━━ RECORDS SHOWN ━━
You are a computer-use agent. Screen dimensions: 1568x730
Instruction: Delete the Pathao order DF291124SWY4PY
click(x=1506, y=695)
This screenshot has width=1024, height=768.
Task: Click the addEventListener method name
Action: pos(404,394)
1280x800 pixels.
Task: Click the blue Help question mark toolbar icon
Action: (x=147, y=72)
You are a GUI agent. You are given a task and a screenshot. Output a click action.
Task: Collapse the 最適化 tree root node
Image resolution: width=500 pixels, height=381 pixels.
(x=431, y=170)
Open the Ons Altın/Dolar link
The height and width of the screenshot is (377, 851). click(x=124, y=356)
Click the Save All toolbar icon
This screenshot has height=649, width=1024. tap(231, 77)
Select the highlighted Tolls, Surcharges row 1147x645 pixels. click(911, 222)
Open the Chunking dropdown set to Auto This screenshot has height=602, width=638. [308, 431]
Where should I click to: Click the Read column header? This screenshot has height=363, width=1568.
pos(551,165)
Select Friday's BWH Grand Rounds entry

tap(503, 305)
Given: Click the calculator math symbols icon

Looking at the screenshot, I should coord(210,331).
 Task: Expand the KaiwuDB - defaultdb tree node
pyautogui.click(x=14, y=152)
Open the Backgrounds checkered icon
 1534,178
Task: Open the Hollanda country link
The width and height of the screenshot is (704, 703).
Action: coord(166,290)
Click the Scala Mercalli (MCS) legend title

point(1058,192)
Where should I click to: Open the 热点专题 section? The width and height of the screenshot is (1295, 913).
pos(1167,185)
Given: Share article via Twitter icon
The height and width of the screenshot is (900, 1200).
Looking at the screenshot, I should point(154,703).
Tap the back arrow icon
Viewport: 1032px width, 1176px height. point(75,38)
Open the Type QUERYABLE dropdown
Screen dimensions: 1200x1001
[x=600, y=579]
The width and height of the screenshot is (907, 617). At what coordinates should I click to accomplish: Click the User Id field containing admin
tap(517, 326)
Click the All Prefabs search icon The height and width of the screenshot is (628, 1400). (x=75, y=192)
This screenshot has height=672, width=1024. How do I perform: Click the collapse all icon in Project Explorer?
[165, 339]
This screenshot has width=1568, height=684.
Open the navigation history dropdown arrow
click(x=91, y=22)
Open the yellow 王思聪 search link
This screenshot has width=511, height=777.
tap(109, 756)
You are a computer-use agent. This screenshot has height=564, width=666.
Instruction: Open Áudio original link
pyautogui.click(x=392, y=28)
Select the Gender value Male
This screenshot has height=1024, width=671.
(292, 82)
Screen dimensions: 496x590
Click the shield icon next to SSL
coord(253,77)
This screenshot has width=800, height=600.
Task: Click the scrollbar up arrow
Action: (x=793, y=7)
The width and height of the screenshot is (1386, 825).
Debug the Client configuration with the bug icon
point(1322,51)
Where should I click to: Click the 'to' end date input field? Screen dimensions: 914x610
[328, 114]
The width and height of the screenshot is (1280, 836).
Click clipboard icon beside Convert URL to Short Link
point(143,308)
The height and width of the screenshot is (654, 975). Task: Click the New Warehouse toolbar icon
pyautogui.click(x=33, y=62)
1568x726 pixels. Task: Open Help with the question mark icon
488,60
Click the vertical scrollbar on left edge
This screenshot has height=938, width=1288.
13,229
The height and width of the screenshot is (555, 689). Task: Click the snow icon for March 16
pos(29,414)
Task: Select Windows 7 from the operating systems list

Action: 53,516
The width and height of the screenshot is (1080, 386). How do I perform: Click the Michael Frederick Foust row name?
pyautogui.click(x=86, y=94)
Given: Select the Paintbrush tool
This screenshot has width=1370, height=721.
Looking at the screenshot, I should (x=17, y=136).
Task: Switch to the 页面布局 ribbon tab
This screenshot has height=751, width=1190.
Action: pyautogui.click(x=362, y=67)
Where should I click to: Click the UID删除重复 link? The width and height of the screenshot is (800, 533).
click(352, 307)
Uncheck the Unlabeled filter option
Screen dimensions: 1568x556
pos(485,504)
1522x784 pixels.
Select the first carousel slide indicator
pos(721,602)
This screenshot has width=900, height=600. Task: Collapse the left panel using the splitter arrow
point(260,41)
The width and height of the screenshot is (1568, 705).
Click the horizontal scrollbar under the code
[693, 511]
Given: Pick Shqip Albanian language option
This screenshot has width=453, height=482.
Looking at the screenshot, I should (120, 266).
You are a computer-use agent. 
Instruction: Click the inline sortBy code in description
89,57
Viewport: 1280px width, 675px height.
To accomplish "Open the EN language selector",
━━━
→ YOUR TASK
Each record must be returned exactly as it is written.

→ RESULT OF THIS EXERCISE
You are a computer-use agent. Screen dimensions: 1568x730
Instruction: Delete the Pathao order DF291124SWY4PY
click(x=1506, y=695)
This screenshot has width=1024, height=768.
Task: Click the addEventListener method name
Action: pos(404,394)
1280x800 pixels.
Task: Click the blue Help question mark toolbar icon
Action: (x=147, y=72)
You are a GUI agent. You are given a task and a screenshot. Output a click action.
Task: Collapse the 最適化 tree root node
Image resolution: width=500 pixels, height=381 pixels.
(x=431, y=170)
Open the Ons Altın/Dolar link
The height and width of the screenshot is (377, 851). click(x=124, y=356)
Click the Save All toolbar icon
This screenshot has height=649, width=1024. tap(231, 77)
Select the highlighted Tolls, Surcharges row 1147x645 pixels. click(911, 222)
Open the Chunking dropdown set to Auto This screenshot has height=602, width=638. [308, 431]
Where should I click to: Click the Read column header? This screenshot has height=363, width=1568.
pos(551,165)
Select Friday's BWH Grand Rounds entry

tap(503, 305)
Given: Click the calculator math symbols icon

Looking at the screenshot, I should coord(210,331).
 Task: Expand the KaiwuDB - defaultdb tree node
pyautogui.click(x=14, y=152)
Open the Backgrounds checkered icon
 1534,178
Task: Open the Hollanda country link
The width and height of the screenshot is (704, 703).
Action: coord(166,290)
Click the Scala Mercalli (MCS) legend title

point(1058,192)
Where should I click to: Open the 热点专题 section? The width and height of the screenshot is (1295, 913).
pos(1167,185)
Given: Share article via Twitter icon
The height and width of the screenshot is (900, 1200).
Looking at the screenshot, I should point(154,703).
Tap the back arrow icon
Viewport: 1032px width, 1176px height. point(75,38)
Open the Type QUERYABLE dropdown
Screen dimensions: 1200x1001
[x=600, y=579]
The width and height of the screenshot is (907, 617). At what coordinates should I click to accomplish: Click the User Id field containing admin
tap(517, 326)
Click the All Prefabs search icon The height and width of the screenshot is (628, 1400). (x=75, y=192)
This screenshot has height=672, width=1024. How do I perform: Click the collapse all icon in Project Explorer?
[165, 339]
This screenshot has width=1568, height=684.
Open the navigation history dropdown arrow
click(x=91, y=22)
Open the yellow 王思聪 search link
This screenshot has width=511, height=777.
tap(109, 756)
You are a computer-use agent. This screenshot has height=564, width=666.
Instruction: Open Áudio original link
pyautogui.click(x=392, y=28)
Select the Gender value Male
This screenshot has height=1024, width=671.
(292, 82)
Screen dimensions: 496x590
Click the shield icon next to SSL
coord(253,77)
This screenshot has width=800, height=600.
Task: Click the scrollbar up arrow
Action: (x=793, y=7)
The width and height of the screenshot is (1386, 825).
Debug the Client configuration with the bug icon
point(1322,51)
Where should I click to: Click the 'to' end date input field? Screen dimensions: 914x610
[328, 114]
The width and height of the screenshot is (1280, 836).
Click clipboard icon beside Convert URL to Short Link
point(143,308)
The height and width of the screenshot is (654, 975). Task: Click the New Warehouse toolbar icon
pyautogui.click(x=33, y=62)
1568x726 pixels. Task: Open Help with the question mark icon
488,60
Click the vertical scrollbar on left edge
This screenshot has height=938, width=1288.
13,229
The height and width of the screenshot is (555, 689). Task: Click the snow icon for March 16
pos(29,414)
Task: Select Windows 7 from the operating systems list

Action: 53,516
The width and height of the screenshot is (1080, 386). How do I perform: Click the Michael Frederick Foust row name?
pyautogui.click(x=86, y=94)
Given: Select the Paintbrush tool
This screenshot has width=1370, height=721.
Looking at the screenshot, I should (x=17, y=136).
Task: Switch to the 页面布局 ribbon tab
This screenshot has height=751, width=1190.
Action: pyautogui.click(x=362, y=67)
Where should I click to: Click the UID删除重复 link? The width and height of the screenshot is (800, 533).
click(352, 307)
Uncheck the Unlabeled filter option
Screen dimensions: 1568x556
pos(485,504)
1522x784 pixels.
Select the first carousel slide indicator
pos(721,602)
This screenshot has width=900, height=600. Task: Collapse the left panel using the splitter arrow
point(260,41)
The width and height of the screenshot is (1568, 705).
Click the horizontal scrollbar under the code
[693, 511]
Given: Pick Shqip Albanian language option
This screenshot has width=453, height=482.
Looking at the screenshot, I should (120, 266).
You are a computer-use agent. 
Instruction: Click the inline sortBy code in description
89,57
Viewport: 1280px width, 675px height.
To accomplish "Open the EN language selector",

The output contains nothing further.